Dr. Bettina Wiegmann stellt ihre IFB-Tx Forschungsarbeit auf internationaler ASAIO-Konferenz vor

Dr. Bettina Wiegmann Foto: Kaiser/MHH

Bei der 62. Jahreskonferenz der Amerikanischen Gesellschaft für künstliche innere Organe (American Society for Artificial Internal Organs - ASAIO) stellt die Chirurgin Dr. Bettina Wiegmann ein Abstract zu ihrer Forschungsarbeit über die Verbesserung zur Lagerung von Spenderlungen vor. Die Arbeit wurde von ASAIO als eine der fünf besten eingereichten Abstracts bewertet und soll auf der diesjährigen Jahresversammlung präsentiert werden, die vom 15. bis 18. Juni in San Francisco stattfindet. Das Abstract trägt den Titel “Normothermic Donor Lung Preservation with Portable EVLP Maintains IL-33-driven Epithelial Integrity Suppressing Inflammation in the Recipient” und repräsentiert einen Teil des seit dem 1. Januar 2014 vom IFB-Tx geförderten Forschungsprojektes OPEX_2, das Bettina Wiegmann als Projektleiterin betreut. Neben ihrer Forschungstätigkeit arbeitet sie außerdem als Assistenzärztin an der Klinik für Herz-, Thorax-, Transplantations- und Gefäßchirurgie (HTTG) der MHH.
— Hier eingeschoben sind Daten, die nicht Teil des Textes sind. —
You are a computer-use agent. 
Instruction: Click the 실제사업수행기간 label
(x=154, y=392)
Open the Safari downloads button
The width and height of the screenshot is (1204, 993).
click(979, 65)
„Eine Spenderlunge wird standardmäßig im Eisbeutel zum Empfängerkrankenhaus transportiert, hierbei spricht man von der sogenannten kalten Ischämiezeit des Organs (Standard of Care, SOC). Diese kann im Rahmen der Transplantation mit dem Erwärmen und der Wiederdurchblutung der Lungen im Empfängerkörper zum sogenannten Ischämie-/Reperfusionsschaden führen“, erklärt Wiegmann. Alternativ dazu bietet das so genannte Organ Care System (OCS) die Möglichkeit, die explantierten Lungen bereits im Spenderkrankenhaus in das OCS einzuspannen und somit körperwarm zu beatmen und zu mit Flüssigkeit zu durchströmen (perfundieren). Die Analyse der klinischen Anwendung des OCS im Rahmen der humanen Lungentransplantation ist derzeit Gegenstand einer internationalen, multizentrischen Studie.
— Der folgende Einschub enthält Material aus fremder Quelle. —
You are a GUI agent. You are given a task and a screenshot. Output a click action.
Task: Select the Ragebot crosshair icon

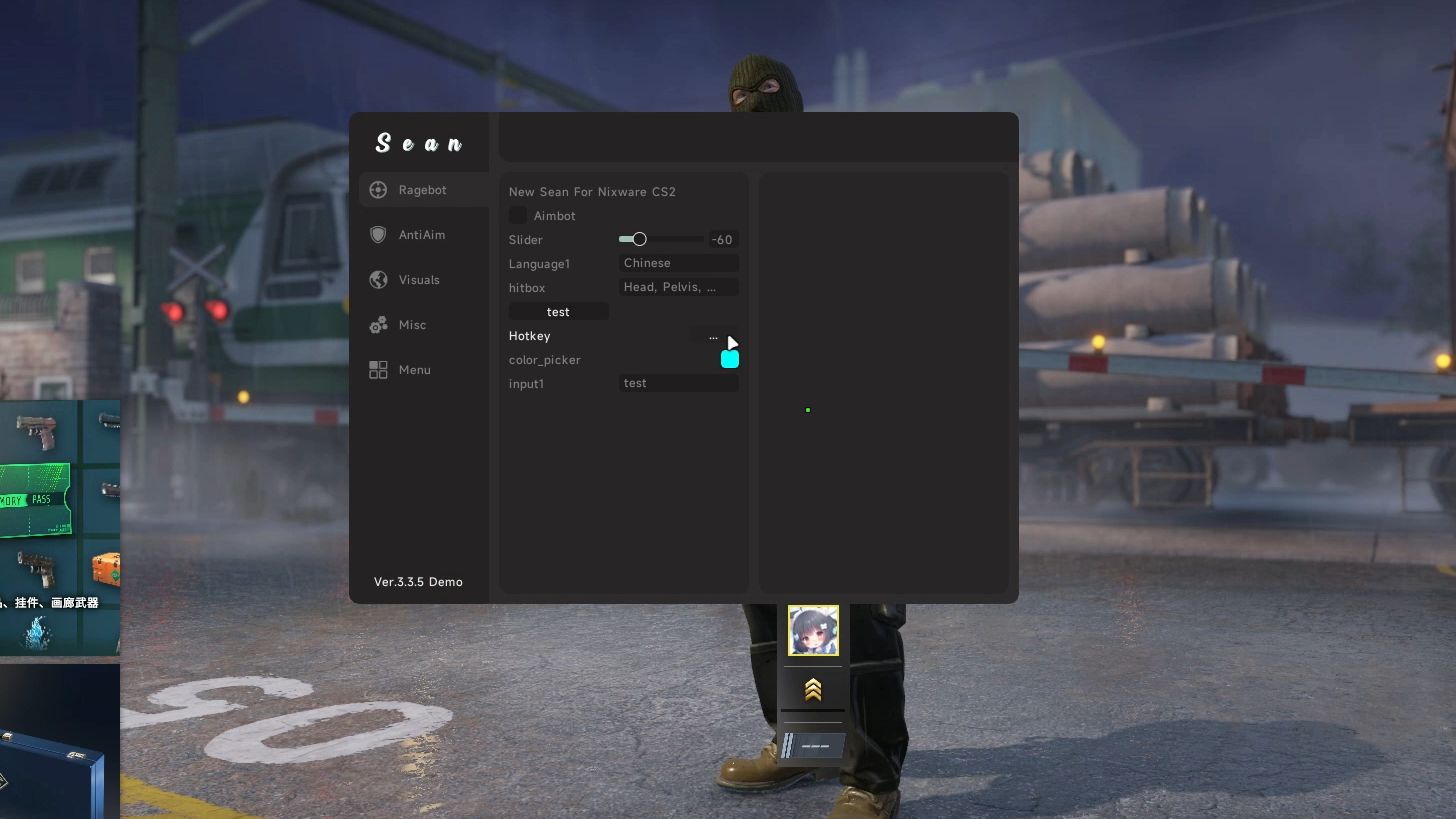378,189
In ihrem Forschungsprojekt, assoziiert zur internationalen Studie, hat die Chirurgin nun die immunologischen Unterschiede zwischen SOC und OCS untersucht. Dabei konnte sie nachweisen, dass die OCS-Lagerung offenbar die häufig nach der Transplantation im Empfänger auftretenden Entzündungsprozesse minimiert. Je weniger Entzündungsreaktionen im Körper des Organempfängers auftreten, desto besser kann das Spenderorgan auch funktionieren. In ihrer Arbeit hat Bettina Wiegmann bestimmte immunologische Werte unmittelbar postoperativ und 24 Stunden nach der Operation gemessen und verglichen. Dabei hat sie unter anderem erhöhte IL-10 und IL-33-Werte in der OCS-Gruppe festgestellt. Die Interleukine IL-10 und IL-33 sind Botenstoffe des Immunsystems. Sie hemmen unter anderem Abwehrvorgänge und schützen den Organismus vor übersteigerten Entzündungsprozessen.